Dataset entries Start Marker
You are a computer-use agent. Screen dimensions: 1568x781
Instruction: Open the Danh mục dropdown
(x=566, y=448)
Dataset entries End Marker
Dataset entries Start Marker
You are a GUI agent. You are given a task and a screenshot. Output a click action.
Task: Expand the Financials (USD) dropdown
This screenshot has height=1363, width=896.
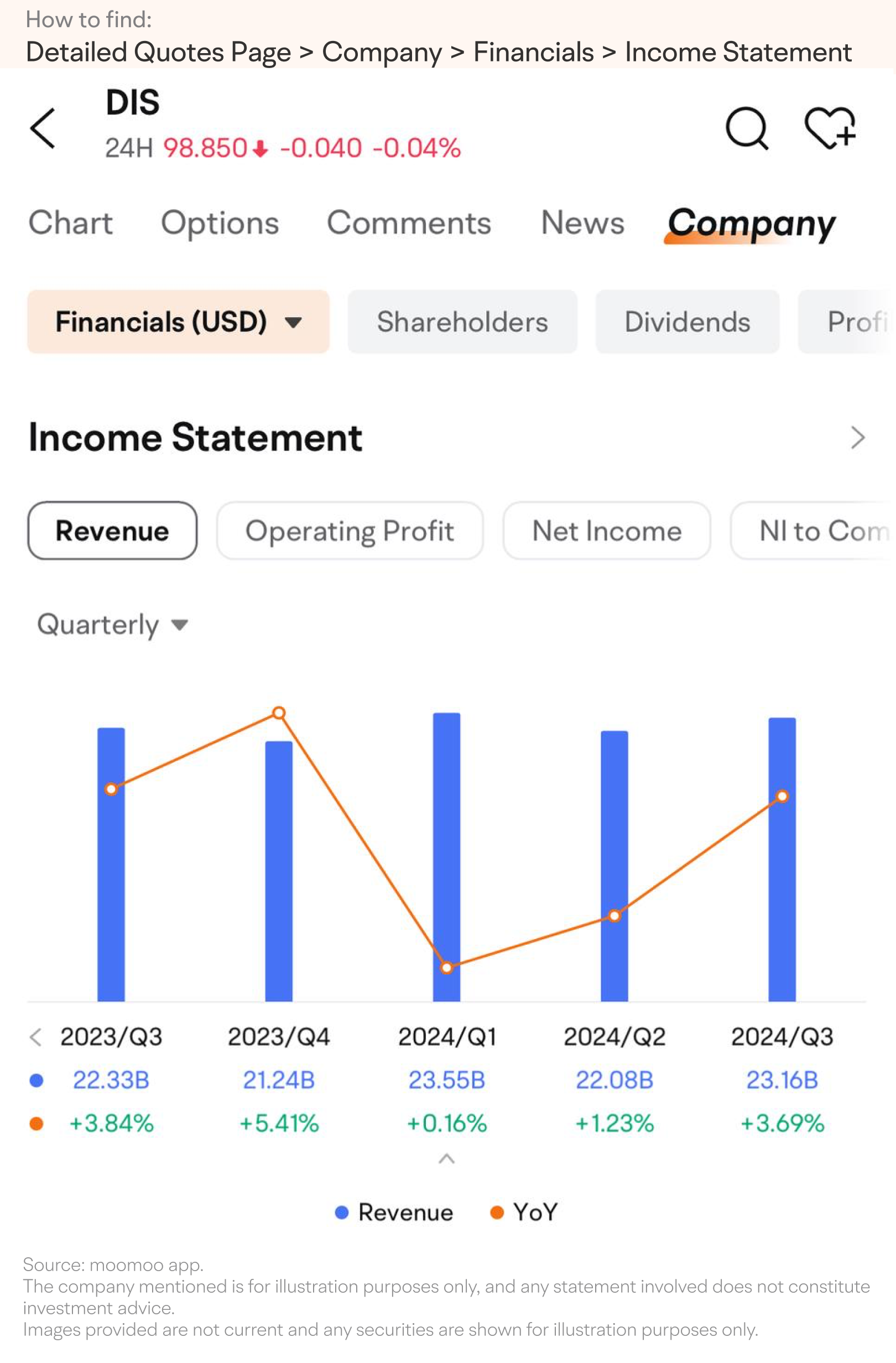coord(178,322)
Dataset entries End Marker
→ **Prompt**
Lines with the string "agent": pick each one out of the material and return it.

→ **Written response**
You are a computer-use agent. Screen dimensions: 1568x781
You are a GUI agent. You are given a task and a screenshot. Output a click action.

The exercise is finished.